President Donald Trump says he plans to ignore a key oversight provision in the $2 trillion coronavirus relief bill passed by Congress this week.
The stimulus bill Trump signed on Friday afternoon creates a “special inspector general” who is supposed to notify Congress “without delay” if government agencies refuse to provide information needed to conduct oversight of the loans the administration will be doling out. In a statement released Friday evening, Trump announced he will not allow the inspector general to report to Congress without “presidential supervision.”
“I do not understand, and my Administration will not treat, this provision as permitting the [special inspector general] to issue reports to the Congress without the presidential supervision required by the Take Care Clause, Article II, section 3,” Trump wrote in a signing statement issued after he signed the bill.

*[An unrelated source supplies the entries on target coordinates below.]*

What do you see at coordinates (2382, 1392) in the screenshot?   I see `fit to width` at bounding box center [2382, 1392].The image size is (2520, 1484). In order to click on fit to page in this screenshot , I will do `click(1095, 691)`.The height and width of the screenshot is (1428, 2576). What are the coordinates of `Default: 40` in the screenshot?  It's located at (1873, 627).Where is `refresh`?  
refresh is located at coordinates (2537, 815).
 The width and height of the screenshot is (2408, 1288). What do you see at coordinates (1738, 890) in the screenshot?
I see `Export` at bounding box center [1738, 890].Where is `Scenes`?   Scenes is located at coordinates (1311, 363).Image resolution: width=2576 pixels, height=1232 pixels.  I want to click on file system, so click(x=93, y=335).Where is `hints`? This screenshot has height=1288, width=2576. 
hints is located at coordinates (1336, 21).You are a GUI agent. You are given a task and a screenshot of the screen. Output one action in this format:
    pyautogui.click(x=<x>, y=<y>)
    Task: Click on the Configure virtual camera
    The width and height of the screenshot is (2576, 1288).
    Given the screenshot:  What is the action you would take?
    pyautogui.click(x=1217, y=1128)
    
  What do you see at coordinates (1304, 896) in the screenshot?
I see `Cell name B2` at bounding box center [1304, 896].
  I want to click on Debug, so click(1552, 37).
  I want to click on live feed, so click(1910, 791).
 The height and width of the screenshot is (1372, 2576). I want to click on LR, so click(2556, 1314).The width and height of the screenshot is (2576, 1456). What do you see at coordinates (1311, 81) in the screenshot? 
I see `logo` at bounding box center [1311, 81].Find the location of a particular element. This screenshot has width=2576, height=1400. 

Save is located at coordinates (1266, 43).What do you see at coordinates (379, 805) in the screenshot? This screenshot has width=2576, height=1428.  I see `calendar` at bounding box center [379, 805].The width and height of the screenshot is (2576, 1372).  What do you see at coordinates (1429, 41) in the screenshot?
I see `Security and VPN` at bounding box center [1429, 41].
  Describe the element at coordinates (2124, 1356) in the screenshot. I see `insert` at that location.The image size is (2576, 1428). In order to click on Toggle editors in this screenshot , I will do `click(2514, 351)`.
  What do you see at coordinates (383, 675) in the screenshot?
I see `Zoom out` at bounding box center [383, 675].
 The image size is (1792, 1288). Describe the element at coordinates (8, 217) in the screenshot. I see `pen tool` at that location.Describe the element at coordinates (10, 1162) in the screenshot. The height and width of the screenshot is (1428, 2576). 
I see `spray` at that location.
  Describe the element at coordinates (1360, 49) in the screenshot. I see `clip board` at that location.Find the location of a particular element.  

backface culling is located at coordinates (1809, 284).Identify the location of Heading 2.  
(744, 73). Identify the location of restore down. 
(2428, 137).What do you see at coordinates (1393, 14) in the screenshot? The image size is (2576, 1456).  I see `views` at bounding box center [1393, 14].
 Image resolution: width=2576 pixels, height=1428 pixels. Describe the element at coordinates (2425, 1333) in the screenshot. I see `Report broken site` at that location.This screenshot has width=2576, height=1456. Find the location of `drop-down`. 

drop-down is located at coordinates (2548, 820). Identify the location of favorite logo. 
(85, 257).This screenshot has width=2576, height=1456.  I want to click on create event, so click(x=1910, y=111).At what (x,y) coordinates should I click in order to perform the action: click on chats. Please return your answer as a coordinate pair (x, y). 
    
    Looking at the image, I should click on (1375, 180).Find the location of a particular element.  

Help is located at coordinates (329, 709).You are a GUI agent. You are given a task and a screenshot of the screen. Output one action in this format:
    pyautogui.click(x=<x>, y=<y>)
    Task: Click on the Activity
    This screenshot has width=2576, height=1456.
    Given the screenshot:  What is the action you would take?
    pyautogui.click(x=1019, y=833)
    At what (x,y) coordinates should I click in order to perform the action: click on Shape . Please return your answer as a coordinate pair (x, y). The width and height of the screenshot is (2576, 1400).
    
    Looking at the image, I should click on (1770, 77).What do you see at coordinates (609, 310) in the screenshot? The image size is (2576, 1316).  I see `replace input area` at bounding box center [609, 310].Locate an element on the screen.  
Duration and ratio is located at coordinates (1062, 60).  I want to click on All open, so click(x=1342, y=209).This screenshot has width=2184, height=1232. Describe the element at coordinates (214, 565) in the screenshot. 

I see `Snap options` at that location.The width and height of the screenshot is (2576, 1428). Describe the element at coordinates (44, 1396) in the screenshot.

The new inspector general is tasked with auditing and investigating the nearly $500 billion of loans that can be made by the Treasury Department under the new bill. Trump will appoint the inspector general, who will then have to be confirmed by the Senate.
House Speaker Nancy Pelosi (D-Calif.) told MSNBC’s Rachel Maddow Friday night that Trump’s move was “not a surprise to anyone.” She added, “Congress will exercise its oversight,” explaining that there will be a panel appointed by the House looking at the loans, as well.
Rep. Alexandria Ocasio-Cortez (D-N.Y.) took a harsher line on Twitter:
And just like that, the Congressional oversight provisions for the 1/2 TRILLION dollar Wall St slush fund (which were *already* too weak) are tossed away the day the bill is signed.
This is a frightening amount of public money to have given a corrupt admin w/ 0 accountability. https://t.co/yhL62fj58R
— Alexandria Ocasio-Cortez (@AOC) March 27, 2020
The use of signing statements to declare the president’s intention to disregard parts of a new law predates Trump. According to the Congressional Research Service, President George W. Bush issued signing statements challenging more than 1,000 “distinct provisions of law” across 127 different bills. CRS noted that Bush was “particularly prolific in issuing signing statements” related to, among other things, “provisions that imposed disclosure or reporting requirements.”